#### EXTRAIT DU DOCUMENT

Comment le corps professoral vit cette révolution?

Tout le monde est inquiet, on est dans une transition qui va très vite. On sait aujourd’hui avec tous ces outils, qu’on ne peut plus donner de devoir à faire à la maison. Certains professeurs ont pris le train en marche, demandent à être formés. Notre force est aussi que l’on fait cours ensemble, dans une salle, et que l’on apprend des autres, des interactions que l’on peut avoir. Lire un texte seul, même le meilleur que l’on peut trouver sur un sujet ne remplacera jamais la force d’apprendre ensemble.

Vous annoncez 528 enseignants pour cette rentrée, les classes ne manqueront pas de professeurs?

Nous avons réussi à avoir les recrutements que nous voulions, c’est-à-dire une vingtaine de professeurs français détachés. Certains professeurs viennent des lycées français de l’étranger. Nous avons aussi cinq Monégasques qui ont réussi les concours, et je les incite à les passer. Aujourd’hui, plus de 70% de nos professeurs sont des Français détachés, nous les remercions d’être là, et eux sont contents également. Pour le primaire, nous avons mis en place cette année, en anticipation, une brigade de remplaçants, en faisant les recrutements nécessaires, pour répondre à un manque en cas d’absence.

Les effectifs des élèves (5.686) demeurent dans la moyenne classique…

Oui et nous voulons des effectifs stables. Je comprends la tristesse de ceux qui n’ont pas obtenu de dérogation. Mais une des clés de la réussite, ce sont des classes à effectif raisonnable, surtout dans le primaire. Au-delà d’un certain nombre, on ne s’occupe pas des élèves de la même manière.

À côté de cela, avec plus de 800 élèves, l’International School n’a jamais été aussi plébiscitée. Comment l’expliquez-vous? Comme en France, beaucoup de familles font le choix du privé…

Nous n’avons pas à Monaco, ce même rapport avec le privé. Et nous avons d’ailleurs l’établissement FANB en privé. Concernant l’ISM, je suis très content de leur activité car ils proposent des examens différents des nôtres, avec un baccalauréat totalement international. C’est un autre système et nous ne sommes pas concurrents. Des résidents font le choix de ce système pour leurs enfants et c’est très bien. D’ailleurs nous les soutenons en leur prêtant des locaux et des équipements sportifs.

#### CONSIGNE A
Selon l'entretien sur l'éducation à Monaco, quelle proportion des professeurs sont des Français détachés ?
#### CONSIGNE B
D'après l'entretien sur l'éducation à Monaco, pourquoi veut-on garder des effectifs d'élèves stables ? Répondez en une à trois phrases.
#### CONSIGNE C
Prolongez l'entretien sur l'éducation à Monaco à partir de sa dernière phrase.

#### DONNÉES FOURNIES
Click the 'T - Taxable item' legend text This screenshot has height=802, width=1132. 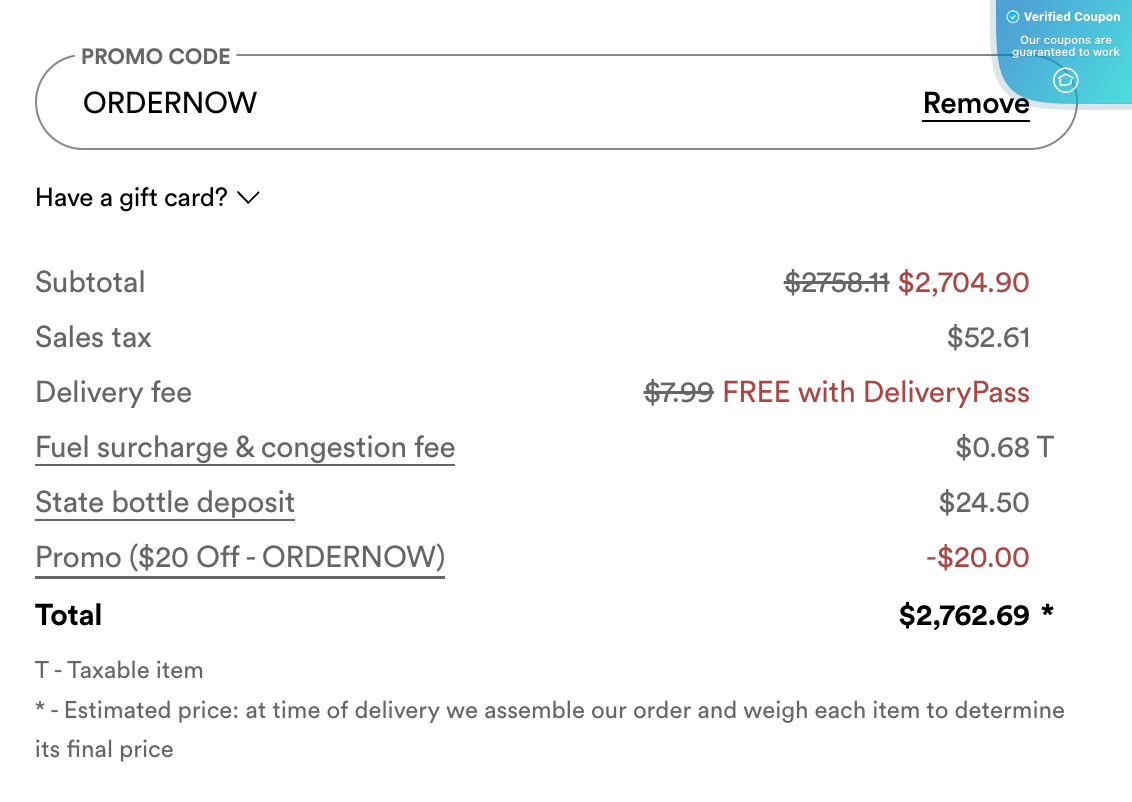(x=119, y=670)
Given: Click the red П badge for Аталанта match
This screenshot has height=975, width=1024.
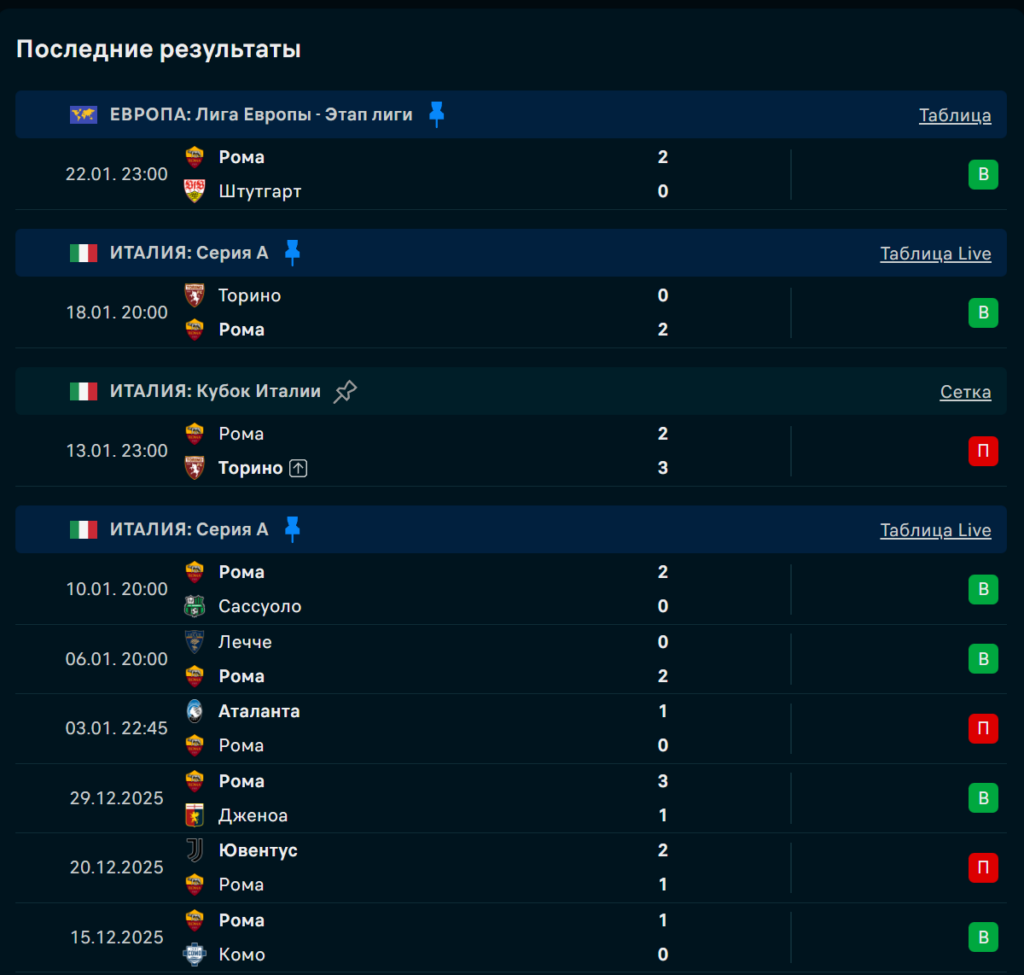Looking at the screenshot, I should pos(983,729).
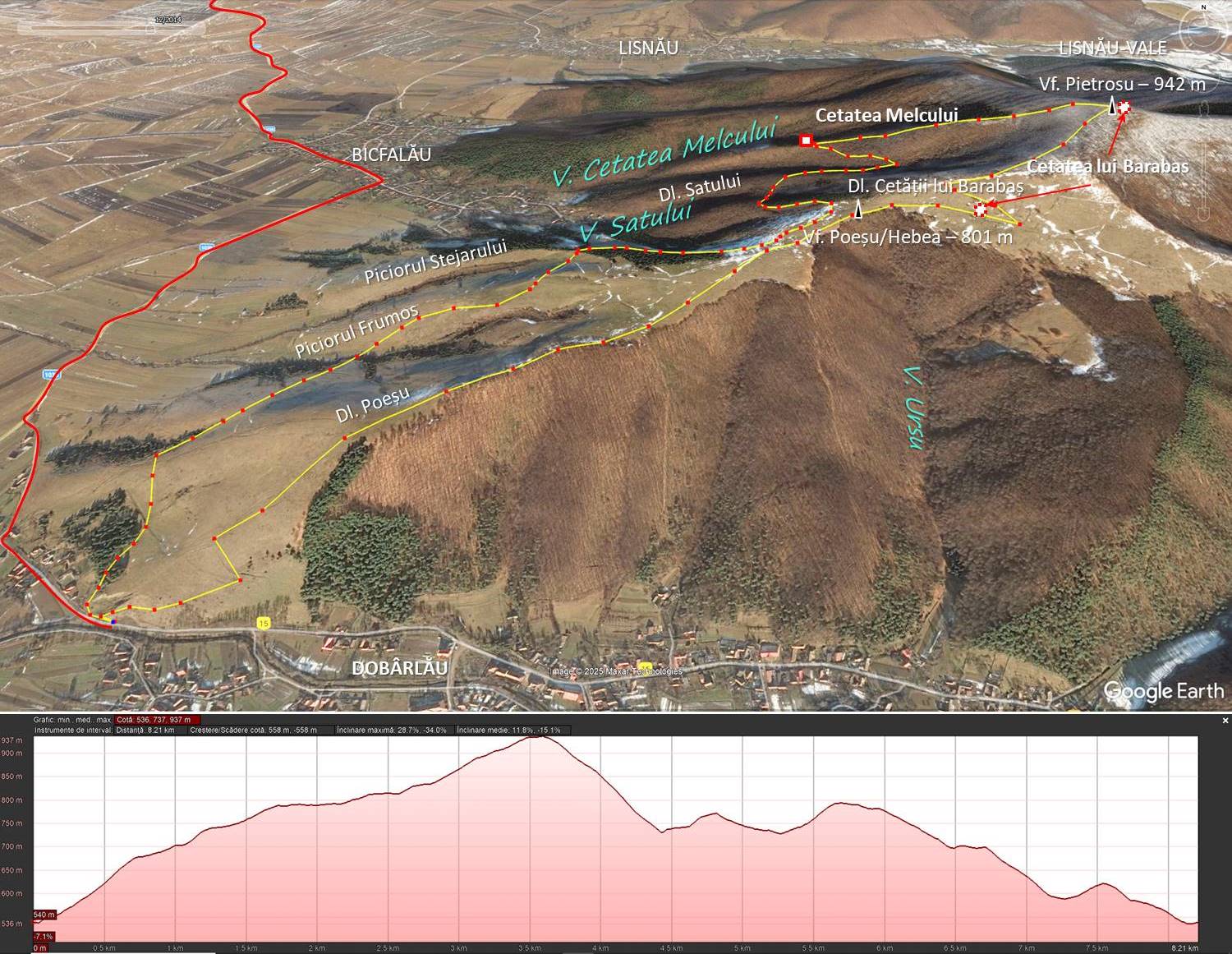
Task: Click the Google Earth logo
Action: pos(1164,691)
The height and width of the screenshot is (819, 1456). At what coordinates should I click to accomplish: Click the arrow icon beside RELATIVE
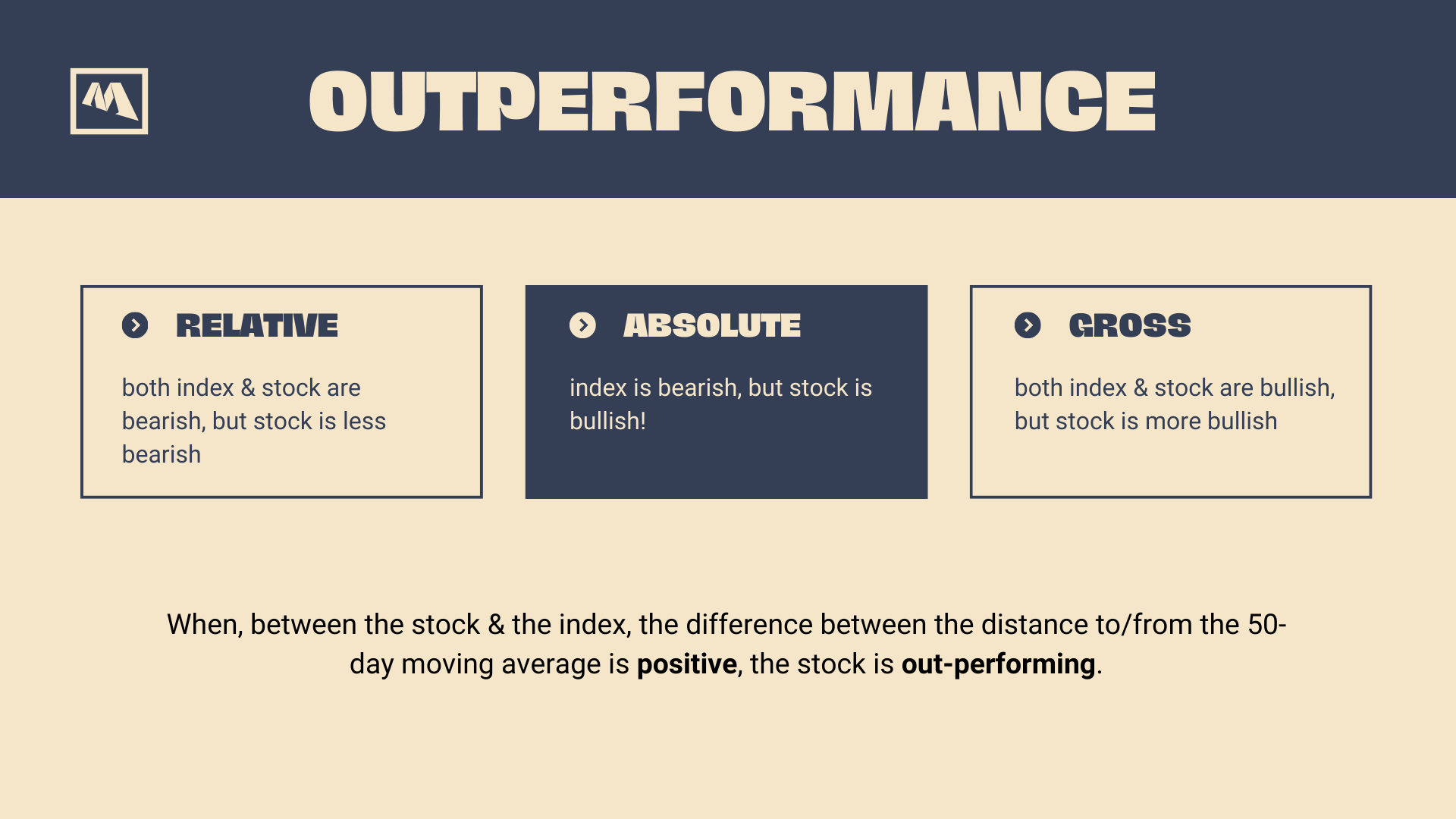pos(135,325)
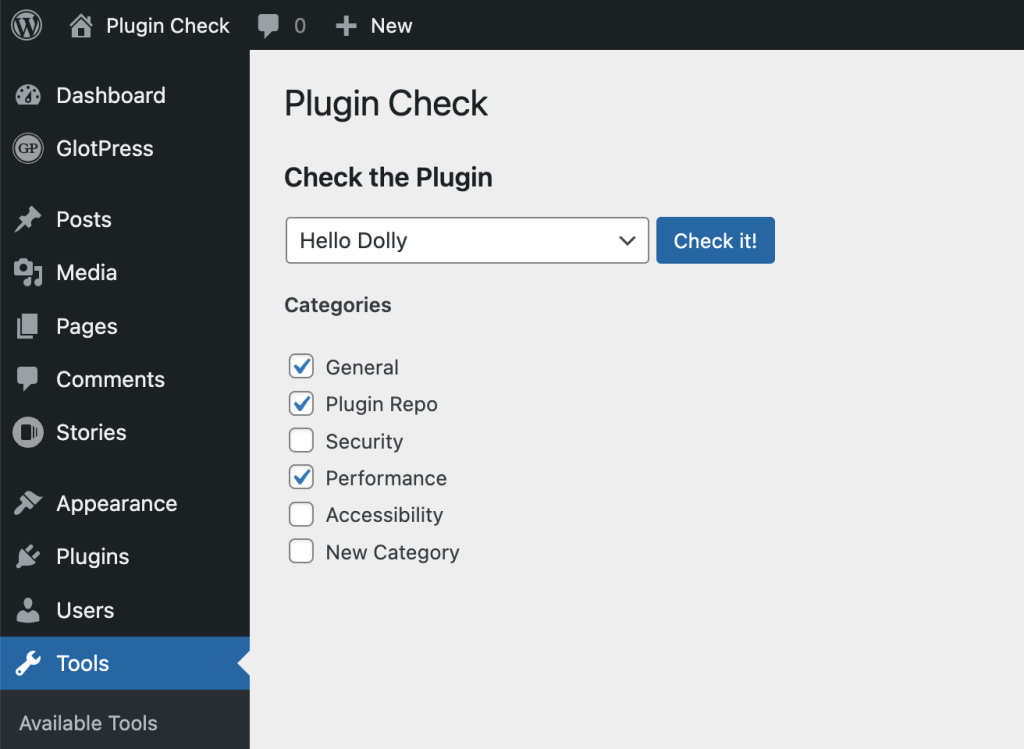Screen dimensions: 1024x749
Task: Click the WordPress logo icon
Action: click(x=27, y=25)
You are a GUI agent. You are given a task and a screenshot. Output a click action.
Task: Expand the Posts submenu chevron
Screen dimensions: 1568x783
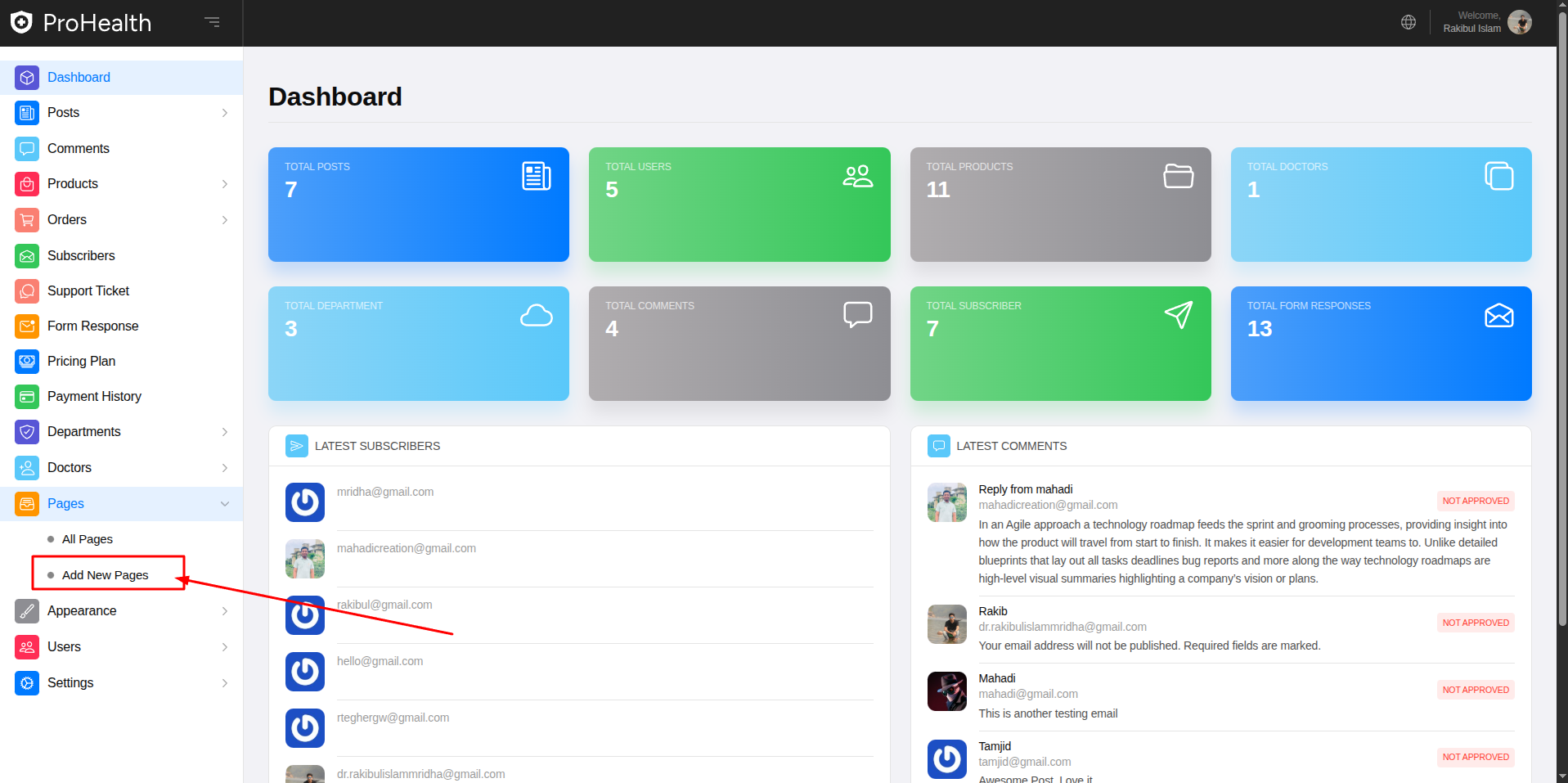pos(225,113)

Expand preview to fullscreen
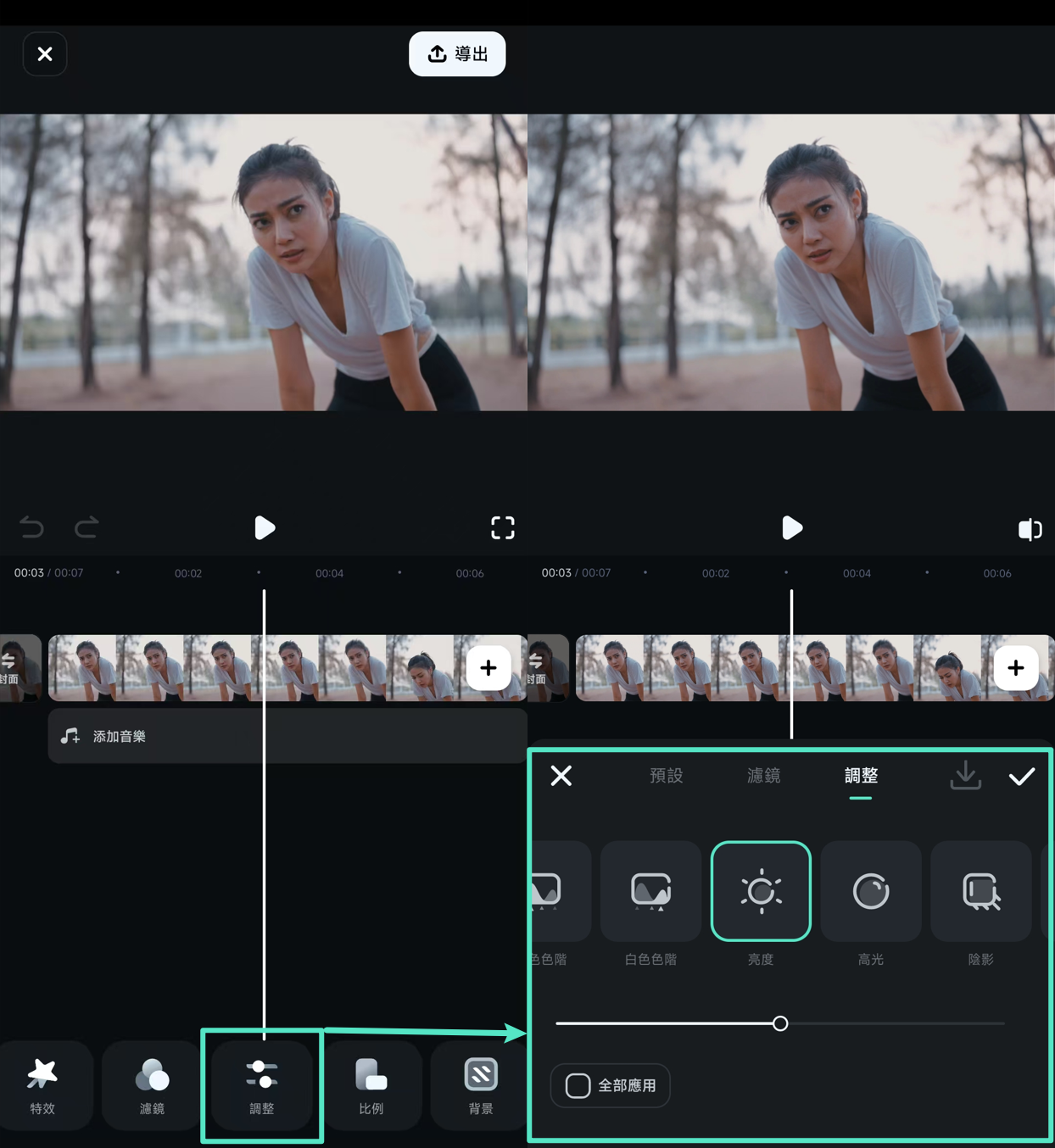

#### RÉPONSE A
Plus de 70 % des professeurs sont des Français détachés.

#### RÉPONSE B
Des classes à effectif raisonnable sont une des clés de la réussite, surtout dans le primaire. Au-delà d'un certain nombre d'élèves, on ne s'occupe plus d'eux de la même manière.

#### RÉPONSE C
Lors de votre prise de fonctions, l’an dernier, vous visiez préparer les élèves à des parcours d’excellence, notamment pour la suite de leurs études après le bac. Comment cette ambition se traduit-elle?

J’ai souhaité deux choses. La première est de commencer à préparer des élèves volontaires aux Olympiades de Mathématiques. Ce sont des concours nationaux et mondiaux où l’on peut travailler en équipe. Et cette expérience peut être une porte d’entrée pour tenir le choc, ensuite, dans les classes préparatoires. La deuxième est une Prépa métiers en classe de 3e qui sera cinq heures de cours par semaine au lycée Rainier-III, pour faire découvrir aux collégiens des métiers. Et peut-être, pour les élèves qui ont des soucis en classe, déterminer une orientation choisie et non pas subie.

Sur l’orientation, pour les lycéens aujourd’hui, l’algorithme de Parcoursup détermine tout…

C’est vrai et ils sont tous angoissés par Parcoursup. Parfois à dossier équivalent l’un est pris pas l’autre, ce n’est pas clair et on n’a pas la main. Je sais que le gouvernement français réfléchit sur ces problématiques. Aujourd’hui, la véritable épreuve c’est Parcoursup pour un lycéen, ce n’est plus le bac. Notre solution, à l’échelle monégasque, c’est de mieux les préparer à diversifier leurs choix, à ne pas se braquer sur une idée ou un papier, à ouvrir le panel des possibilités.

L’actualité de cette rentrée, c’est aussi le transfert provisoire du lycée Albert-Ier pour un an dans l’ancien collège à l’Annonciade. Les délais seront tenus pour la rénovation du bâtiment du lycée sur le Rocher?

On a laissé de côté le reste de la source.